Winning Battles, Losing Wars
In light of some of the discussions around these parts in recent days, it’s interesting to read the expressed views of a senior serving US military official on what’s going on in Iraq these days, from today’s must-read piece in the Washington Post (free registration required):
Army Maj. Gen. Charles H. Swannack Jr., the commander of the 82nd Airborne Division, who spent much of the year in western Iraq, said he believes that at the tactical level at which fighting occurs, the U.S. military is still winning. But when asked whether he believes the United States is losing, he said, "I think strategically, we are."
Army Col. Paul Hughes, who last year was the first director of strategic planning for the U.S. occupation authority in Baghdad, said he agrees with that view and noted that a pattern of winning battles while losing a war characterized the U.S. failure in Vietnam. "Unless we ensure that we have coherency in our policy, we will lose strategically," he said in an interview Friday. [emphasis added]

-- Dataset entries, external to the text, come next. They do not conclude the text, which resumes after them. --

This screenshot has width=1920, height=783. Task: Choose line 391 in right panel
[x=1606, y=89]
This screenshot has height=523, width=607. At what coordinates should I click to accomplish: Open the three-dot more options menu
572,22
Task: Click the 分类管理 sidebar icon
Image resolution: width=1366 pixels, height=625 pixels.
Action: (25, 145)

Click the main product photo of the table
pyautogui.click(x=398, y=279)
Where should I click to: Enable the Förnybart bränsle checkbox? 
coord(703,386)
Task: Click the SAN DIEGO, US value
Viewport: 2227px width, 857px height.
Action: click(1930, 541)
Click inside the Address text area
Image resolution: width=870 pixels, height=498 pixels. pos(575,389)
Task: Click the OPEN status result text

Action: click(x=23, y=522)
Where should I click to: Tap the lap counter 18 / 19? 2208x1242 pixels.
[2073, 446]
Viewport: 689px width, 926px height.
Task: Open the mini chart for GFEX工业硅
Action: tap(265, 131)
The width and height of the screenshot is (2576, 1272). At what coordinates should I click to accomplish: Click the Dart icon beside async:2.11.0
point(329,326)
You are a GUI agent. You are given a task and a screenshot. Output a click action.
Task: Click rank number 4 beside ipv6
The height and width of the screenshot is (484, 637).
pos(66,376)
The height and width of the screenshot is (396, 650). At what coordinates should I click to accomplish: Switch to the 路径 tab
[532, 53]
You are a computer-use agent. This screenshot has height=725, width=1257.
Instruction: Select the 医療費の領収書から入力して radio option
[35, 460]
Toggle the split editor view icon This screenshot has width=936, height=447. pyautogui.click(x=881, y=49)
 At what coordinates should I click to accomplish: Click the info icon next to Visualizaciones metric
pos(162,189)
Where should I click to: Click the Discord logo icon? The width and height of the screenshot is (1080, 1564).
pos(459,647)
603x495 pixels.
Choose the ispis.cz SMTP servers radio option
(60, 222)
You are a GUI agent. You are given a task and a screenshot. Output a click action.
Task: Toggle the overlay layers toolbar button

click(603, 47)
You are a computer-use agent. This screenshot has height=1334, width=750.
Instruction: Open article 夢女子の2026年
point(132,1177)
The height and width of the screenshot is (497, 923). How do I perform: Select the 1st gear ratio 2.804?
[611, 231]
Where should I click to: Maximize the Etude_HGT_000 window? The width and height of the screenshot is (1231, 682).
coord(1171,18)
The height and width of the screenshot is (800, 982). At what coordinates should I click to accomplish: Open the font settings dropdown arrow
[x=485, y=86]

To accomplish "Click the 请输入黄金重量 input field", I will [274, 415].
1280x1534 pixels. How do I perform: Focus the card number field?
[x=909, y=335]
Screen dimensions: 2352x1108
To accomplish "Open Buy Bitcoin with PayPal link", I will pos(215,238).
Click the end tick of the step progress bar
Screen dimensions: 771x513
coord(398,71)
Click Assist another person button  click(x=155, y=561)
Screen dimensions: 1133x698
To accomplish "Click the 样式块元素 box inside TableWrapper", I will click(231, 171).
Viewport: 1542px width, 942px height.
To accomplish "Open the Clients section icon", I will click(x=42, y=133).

Whenever you suggest that America is losing a war, you are drifting into dangerous territory. It takes a certain emotional detachment and secure confidence in the validity of objective reality over personal wishes to acknowledge that one’s own side is losing, and moreover, may have been wrong in the first place. You don’t see it happen much in world history, and there’s a good reason for it. For many people, the need for social affiliation and identification with the group – whose priorities are unquestioningly defined by the Leader – outweighs the cold discomfort of facts on the ground.
Offenses against the Group Will are not excused because they might happen to be true. The need for group solidarity is pre-rational, and people whose emotional needs are gratified by affiliation with group objectives – characterized by faith, patriotism, loyalty, and blind idealism – react with instinctive violence when the group mission is called into question. Democracy, which assumes the ability of citizens to rationally weigh choices and evaluate leaders on the basis of how well they objectively serve the larger interests of the community, begins to break when pre-rational tendencies toward group solidarity erupt into the public debate. It’s the indulgence of these pre-rational tendencies that leads to undemocratic government and the rule of violence, whether by Right Wing fascist or Left Wing totalitarian collectivist means. It’s no surprise that these types of governments take power primarily during times of war or severe economic distress, since that’s when people are most inclined to abandon the hard work of self-questioning for the comforts of collective certainty.
America is fortunate in having the formal apparatus of government biased in favor of deliberation. The system of checks and balances and Constitutional rights was formulated explicitly to insulate the government from the passions of the moment, because our founders had a very shrewd understanding of the pre-rational tendencies of mobs. But you can’t entirely contain the natural appeal of GroupThink in crisis situations, no matter how much institutional weight you provide toward dissent. For those people who believe that there is a point where you stop questioning and fall into line for the good of the group, persistent second-guessing and predictions of failure, however well-grounded in reality, will be greeted only with hostility, and often with violence.
Here, no issue is as inflammatory as war. When you oppose a war that your country is involved in, or predict its failure, there is no way to avoid confrontation with a certain portion of the population. It doesn’t matter if you are a decorated veteran or a serving member of the military with first-hand experience in the conflict, a respected official with subject-matter expertise, a devout person making appeals to religious teaching, or a scholar offering a closely-reasoned case. It doesn’t matter if your critique is rooted in sincere concern for the long-term good of the group, or from profoundly moral considerations. The very act of questioning is disloyal. There can be no excuse for it, and the criticism must be rejected – if not by reason, then by rhetorical violence (“shut up you Pinko bastard!”), sophistry (“who is to say what is torture, and what is merely abuse?”), arguments from ignorance (“with a little bit more commitment, we can win this war!”), ad homonym attacks (“who can believe that guy when it’s clear he just wants to sell his book”) and the entire arsenal of inflammatory discourse visible in all its glory on Fox and right-wing talk radio. That this kind of fake debate gains any traction among average Americans is a testament to the failure of our educational system, which appears not be equipping citizens with the basic intellectual tools to discern truth from propaganda.
In the end, I have faith that the majority of Americans have the capacity to look objectively at our national policy – in Vietnam, in Iraq, with the economy, whatever – and transcend the instinct of pre-rational tribalism that is being mobilized, quite deliberately, on behalf of some very questionable policies. The great insight of democracy is that it is possible to question the actions of government without the presumption of disloyalty. Some people can never accept that, not because of their political ideology or affiliation, but because of their temperament.
I’m not fool enough to think these folks can be changed by indoctrination into “politically correct” ways of thinking, or intimidated by tactics favored by draconian social engineers. Still, the survival of America as a civil society demands that they be outnumbered, rejected and evicted from their self-styled perch as the “legitimate” custodians of our public interest and national safety. Everything depends on the sensible center showing the strength to resist calls to mindless tribalism and listen closely to the critics, because events are showing that the critics are right. True patriotism demands no less.